Segment Open

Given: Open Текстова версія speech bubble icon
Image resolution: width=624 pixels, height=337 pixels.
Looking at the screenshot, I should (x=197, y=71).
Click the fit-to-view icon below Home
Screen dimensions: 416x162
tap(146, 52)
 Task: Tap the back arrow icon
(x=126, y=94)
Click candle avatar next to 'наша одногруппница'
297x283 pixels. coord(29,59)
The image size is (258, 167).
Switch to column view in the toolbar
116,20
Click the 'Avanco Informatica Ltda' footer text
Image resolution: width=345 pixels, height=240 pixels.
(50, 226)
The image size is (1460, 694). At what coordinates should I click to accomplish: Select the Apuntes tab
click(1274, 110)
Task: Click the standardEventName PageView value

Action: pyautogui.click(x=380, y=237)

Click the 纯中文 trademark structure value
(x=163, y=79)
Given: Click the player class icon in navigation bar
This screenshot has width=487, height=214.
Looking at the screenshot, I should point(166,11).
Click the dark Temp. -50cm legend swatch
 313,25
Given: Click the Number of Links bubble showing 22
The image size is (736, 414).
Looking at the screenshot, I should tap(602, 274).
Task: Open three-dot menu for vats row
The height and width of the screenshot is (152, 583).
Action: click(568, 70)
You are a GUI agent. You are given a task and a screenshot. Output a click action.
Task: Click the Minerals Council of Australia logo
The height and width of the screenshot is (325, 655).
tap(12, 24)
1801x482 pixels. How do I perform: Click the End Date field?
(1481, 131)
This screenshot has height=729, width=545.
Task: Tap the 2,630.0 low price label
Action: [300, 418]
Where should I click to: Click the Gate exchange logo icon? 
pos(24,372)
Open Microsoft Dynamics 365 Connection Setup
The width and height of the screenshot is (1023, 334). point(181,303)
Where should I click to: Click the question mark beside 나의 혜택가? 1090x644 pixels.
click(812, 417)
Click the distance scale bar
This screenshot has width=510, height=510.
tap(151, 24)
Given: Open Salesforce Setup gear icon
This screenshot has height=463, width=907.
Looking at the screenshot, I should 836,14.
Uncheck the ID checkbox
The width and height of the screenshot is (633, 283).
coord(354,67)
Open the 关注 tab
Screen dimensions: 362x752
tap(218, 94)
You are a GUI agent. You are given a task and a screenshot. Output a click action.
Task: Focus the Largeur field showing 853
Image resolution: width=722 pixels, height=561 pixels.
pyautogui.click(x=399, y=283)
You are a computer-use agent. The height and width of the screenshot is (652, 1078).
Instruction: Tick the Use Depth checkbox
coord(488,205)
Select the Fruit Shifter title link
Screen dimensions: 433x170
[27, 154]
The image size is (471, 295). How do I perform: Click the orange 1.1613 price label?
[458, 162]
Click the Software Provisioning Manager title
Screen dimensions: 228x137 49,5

Segment Closed

Work required
Repeat only the stretch of lines starting at the one containing "Image resolution: width=722" and running to the final line of the entries above.

Result for this exercise
Image resolution: width=722 pixels, height=561 pixels.
pyautogui.click(x=399, y=283)
You are a computer-use agent. The height and width of the screenshot is (652, 1078).
Instruction: Tick the Use Depth checkbox
coord(488,205)
Select the Fruit Shifter title link
Screen dimensions: 433x170
[27, 154]
The image size is (471, 295). How do I perform: Click the orange 1.1613 price label?
[458, 162]
Click the Software Provisioning Manager title
Screen dimensions: 228x137 49,5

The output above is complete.